Given exercise:
Rewrite the items from the line containing "Open Config Provider 全局配置 in sidebar" through the line containing "point(136,156)", both included, so that "recipient" becomes "sender" and nothing else changes.

Given data:
******

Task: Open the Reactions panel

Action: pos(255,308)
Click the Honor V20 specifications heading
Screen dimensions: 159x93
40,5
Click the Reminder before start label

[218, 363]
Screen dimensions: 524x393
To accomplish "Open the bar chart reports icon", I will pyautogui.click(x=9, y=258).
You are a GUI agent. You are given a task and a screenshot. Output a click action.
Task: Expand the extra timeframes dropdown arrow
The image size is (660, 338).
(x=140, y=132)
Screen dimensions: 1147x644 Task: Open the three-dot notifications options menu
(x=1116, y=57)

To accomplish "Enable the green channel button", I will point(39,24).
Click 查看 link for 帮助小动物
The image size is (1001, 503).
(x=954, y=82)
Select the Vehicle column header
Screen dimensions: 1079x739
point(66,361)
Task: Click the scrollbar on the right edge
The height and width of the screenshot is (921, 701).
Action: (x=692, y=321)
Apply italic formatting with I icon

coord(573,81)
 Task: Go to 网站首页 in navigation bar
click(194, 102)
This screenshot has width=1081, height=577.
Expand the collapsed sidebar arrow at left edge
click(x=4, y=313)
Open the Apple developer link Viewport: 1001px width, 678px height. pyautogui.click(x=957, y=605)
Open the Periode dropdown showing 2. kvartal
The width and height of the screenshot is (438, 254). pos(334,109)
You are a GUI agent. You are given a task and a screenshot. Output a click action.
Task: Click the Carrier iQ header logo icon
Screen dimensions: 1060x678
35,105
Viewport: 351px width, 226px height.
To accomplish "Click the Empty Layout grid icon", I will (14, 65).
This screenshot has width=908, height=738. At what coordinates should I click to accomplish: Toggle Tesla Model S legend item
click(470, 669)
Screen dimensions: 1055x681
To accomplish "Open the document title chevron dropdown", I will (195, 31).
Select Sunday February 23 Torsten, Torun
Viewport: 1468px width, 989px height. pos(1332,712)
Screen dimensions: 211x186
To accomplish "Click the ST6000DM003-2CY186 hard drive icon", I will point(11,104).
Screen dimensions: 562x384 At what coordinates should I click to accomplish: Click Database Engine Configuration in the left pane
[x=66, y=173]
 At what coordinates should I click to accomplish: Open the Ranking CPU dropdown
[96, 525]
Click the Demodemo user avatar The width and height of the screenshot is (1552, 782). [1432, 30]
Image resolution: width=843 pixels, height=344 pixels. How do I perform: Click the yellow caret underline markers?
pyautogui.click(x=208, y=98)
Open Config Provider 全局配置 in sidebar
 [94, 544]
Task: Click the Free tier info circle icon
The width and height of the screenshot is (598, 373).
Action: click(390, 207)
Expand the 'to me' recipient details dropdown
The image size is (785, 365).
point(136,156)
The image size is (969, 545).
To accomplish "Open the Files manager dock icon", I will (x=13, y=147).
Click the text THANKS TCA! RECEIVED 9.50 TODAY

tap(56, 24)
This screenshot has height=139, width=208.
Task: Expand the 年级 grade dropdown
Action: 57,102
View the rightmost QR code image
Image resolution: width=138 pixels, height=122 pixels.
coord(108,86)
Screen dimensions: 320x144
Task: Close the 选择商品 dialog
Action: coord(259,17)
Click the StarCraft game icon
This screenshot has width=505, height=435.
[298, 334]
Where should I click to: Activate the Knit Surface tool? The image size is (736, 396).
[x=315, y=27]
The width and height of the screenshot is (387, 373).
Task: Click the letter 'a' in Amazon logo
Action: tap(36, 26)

******

Response:
Open Config Provider 全局配置 in sidebar
 [94, 544]
Task: Click the Free tier info circle icon
The width and height of the screenshot is (598, 373).
Action: click(390, 207)
Expand the 'to me' sender details dropdown
The image size is (785, 365).
point(136,156)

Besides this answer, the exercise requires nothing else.